TEXTAUSZUG:
Jetzt werden wir gleich viele vermeintliche Gründe hören, warum das so nicht geht. In aller Kürze und mithilfe Ihrer Kollegen, vielleicht glauben Sie denen mehr als mir: Angeblich ist das zu teuer. Mit Genehmigung des Präsidiums darf ich Finanzsenator Kollatz zitieren: Die bislang erstellten und bekannten Berechnungen lassen insgesamt keine gravierenden Kostenunterschiede zwischen beamteten und tarifbeschäftigten Dienstkräften erwarten. – Angeblich bringt das auch keine neuen Lehrkräfte nach Berlin. Mit Erlaubnis zitiere ich den nicht anwesenden Regierenden Bürgermeister Michael Müller: Inzwischen sind wir das einzige Bundesland, das nicht mehr verbeamtet. – Ich glaube, wir können uns diesen Wettbewerbsnachteil im Interesse unserer Kinder und Jugendlichen nicht länger leisten.

[Oliver Friederici (CDU): Was? – Beifall bei der CDU]

Angeblich haben die anderen Bundesländer genauso viele Quer- und Seiteneinsteiger. Das ist immer ein schönes Argument der Frau Senatorin. Anteil der Neueinstellungen für das Schuljahr 2019/2020 von MecklenburgVorpommern mit 33,8 Prozent über NRW 9,8 Prozent und Bayern immerhin noch 0,4 Prozent.

[Franz Kerker (AfD): Aha!]

Berlin hat – wer weiß es? – 61,1 Prozent. Mittlerweile haben wir an manchen Schulen über 30 Prozent Quereinsteiger. Über 60 Prozent der Quereinsteiger arbeiten in unseren Grundschulen. Ihre Brennpunktzulage funktioniert nicht, das wissen Sie. Jetzt schicken Sie auch noch die meisten Quereinsteiger in die Brennpunkte und in die Grundschulen hinein. Sie tun so sozial, aber Sie fördern damit die soziale Trennung.

AUFGABE:
Welcher Anteil der Quereinsteiger arbeitet laut dem Textauszug in Grundschulen? Die Daten haben mit dem Textauszug nichts zu tun.

GEGEBENE DATEN:
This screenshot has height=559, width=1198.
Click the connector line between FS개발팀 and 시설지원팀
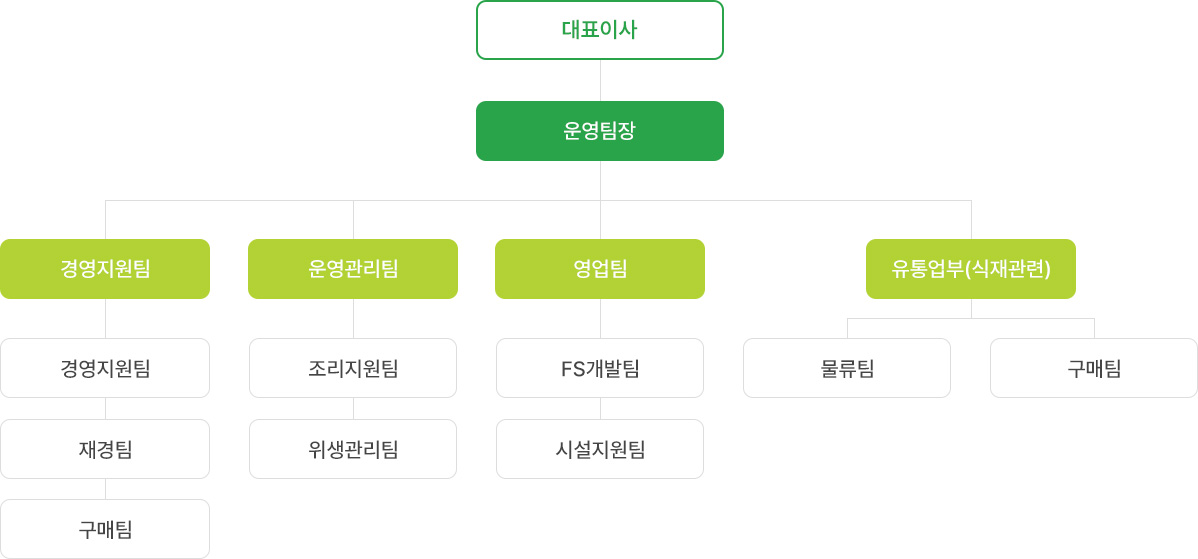point(601,409)
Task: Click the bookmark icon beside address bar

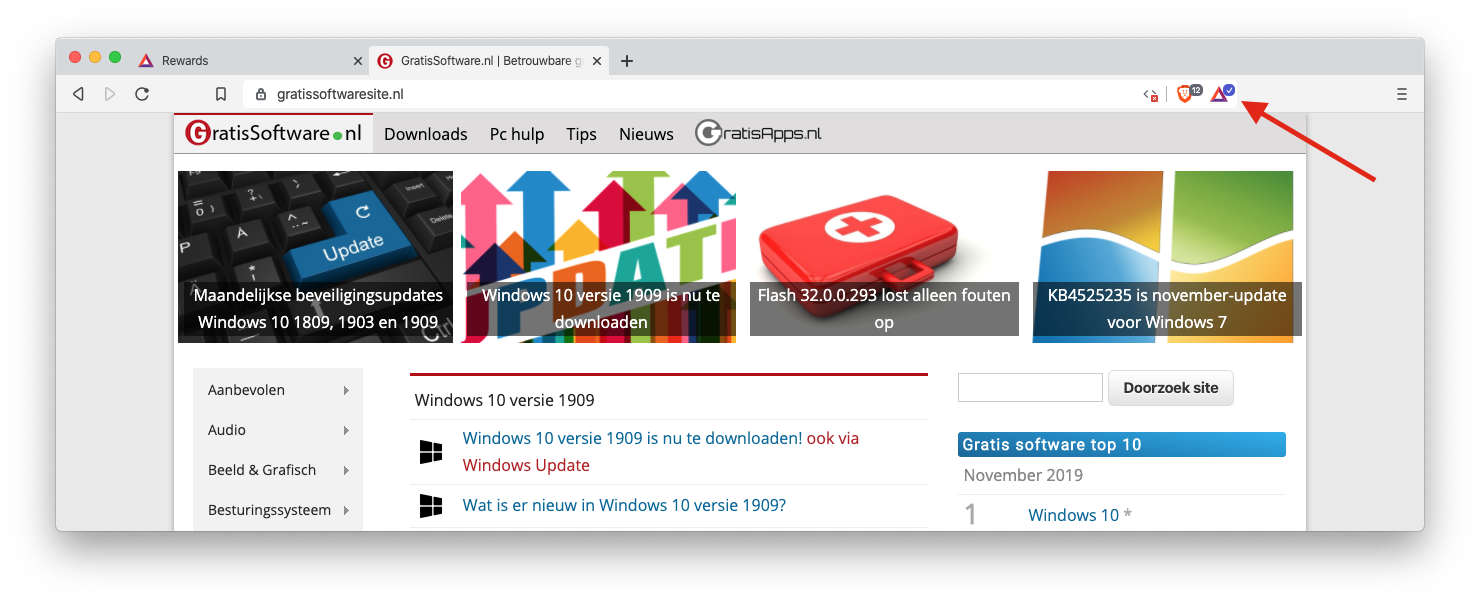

LÖSUNG:
Über 60 Prozent.